The Effectiveness of Electroconvulsive Therapy on Catatonia in a Case of Anti-N-Methyl-D-Aspartate (Anti-NMDA) Receptor Encephalitis.

Catatonia is a symptom seen in a variety of neuropsychiatric conditions, including anti-N-Methyl D-aspartate receptor (NMDAR) encephalitis. When associated with anti-NMDAR encephalitis, catatonia is resistant to standard therapy. However, electroconvulsive therapy (ECT) has shown promising success in management. This case report presents a 25-year-old African American female who presented to the emergency room with nervousness, sweating, insomnia, and visual and auditory hallucinations. She was treated symptomatically for anxiety but returned to the hospital after she continued to experience worsening symptoms. Her anxiety worsened, and she became more agitated, warranting an extensive workup, including magnetic resonance imaging (MRI) and electroencephalogram (EEG), which showed normal findings. She also had an anti-NMDA receptor antibodies titer done, which showed a positive titer result. She was treated with intravenous steroids, intravenous immunoglobulin G (IgG), plasma exchange, and rituximab, which did not improve her symptoms, and she was discharged home after a prolonged hospital stay. On follow-up visits, she reported worsening confusion, aggression, and suicidal behaviors. The patient was readmitted, during which she experienced catatonia and psychiatric symptoms, and her anti-NMDAR titer had increased to 1:1280. Further treatments with intravenous steroids, intravenous IgG, plasma exchange, and rituximab, including haloperidol and clonazepam, failed to improve her condition. However, her condition improved remarkably following treatment with 12 rounds of ECT. No randomized control trial has been done to demonstrate the effectiveness of ECT in the treatment of anti-NMDAR encephalitis despite various reports of the effectiveness of this treatment modality. This case report adds to the growing clinical evidence in support of the use of ECT in anti-NMDAR encephalitis patients with catatonia. ECT can be incorporated as standard protocol in the treatment of catatonia and associated psychiatric symptoms when managing a patient with anti-NMDAR encephalitis associated with catatonic features.

Introduction

Anti-N-methyl-D-aspartate receptor (NMDAR) encephalitis is a rare autoimmune encephalitis that was first described by Josep Dalmau and his colleague in 2007 [1]. It is suggested to be the most common autoimmune cause of encephalitis after demyelinating encephalitis [2]. Although anti-NMDAR encephalitis can occur at any age and in both sexes, about 80% of cases are females, mostly 18 years and younger [3]. In many published cases, patients have underlying tumors, with ovarian teratomas being the most implicated [3-4]. Frequently, symptoms of anti-NMDAR encephalitis manifest with acute neuropsychiatric presentations such as mania, visual and auditory hallucinations, personality change, cognitive decline, catatonia, and new-onset behavioral problems [3,5-6].

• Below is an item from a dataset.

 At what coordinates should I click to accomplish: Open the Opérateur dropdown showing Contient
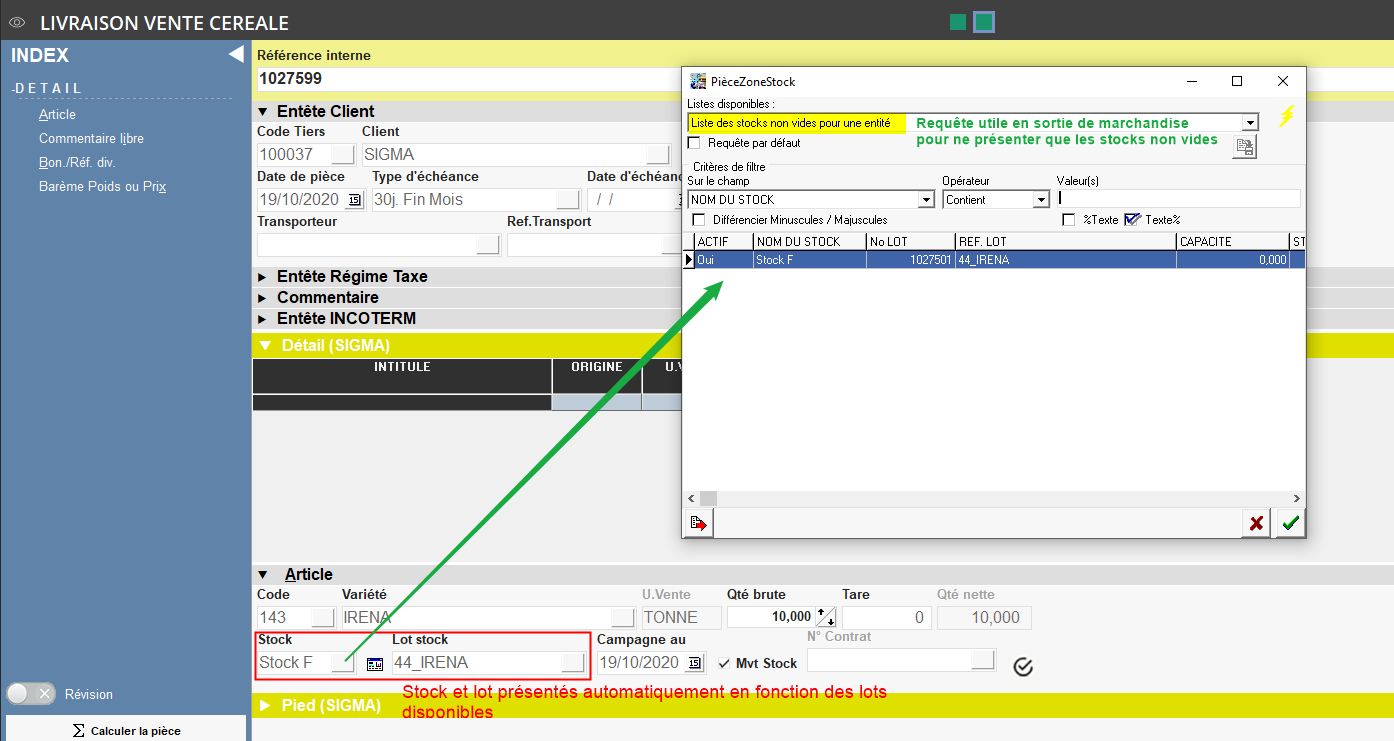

The management of anti-NMDAR encephalitis is challenging, as its neuropsychiatric manifestations often mask the underlying etiology. This is especially challenging for psychiatrists who are usually the first to assess approximately 77% of these patients [3,7] and can be treated as a case of schizophrenia because of the similar presentation of psychotic symptoms in NMDAR encephalitis [4,8]. The diagnosis is confirmed by identifying anti-NMDAR antibodies in cerebrospinal fluid (CSF) [1,5]. It has been suggested that early treatment is essential, especially in children [9-10], which is why prompt diagnosis is paramount. Presently, the mortality rate is as high as 7%, and the chances of complete recovery decrease with disease progression [3]; therefore, it is important that the treatment options for NMDAR encephalitis are effective [5]. The current treatment options available for the underlying etiology include plasmapheresis and immunomodulatory agents. Based on current evidence, immunotherapy alone does not adequately treat this condition. Available literature suggests that electroconvulsive therapy (ECT) improves the associated symptoms of stupor, catatonia, mutism, delusions, and psychosis [4,8,11]. Very few studies describe the consistent use of ECT for anti-NMDA encephalitis with catatonia and its associated psychiatric symptoms.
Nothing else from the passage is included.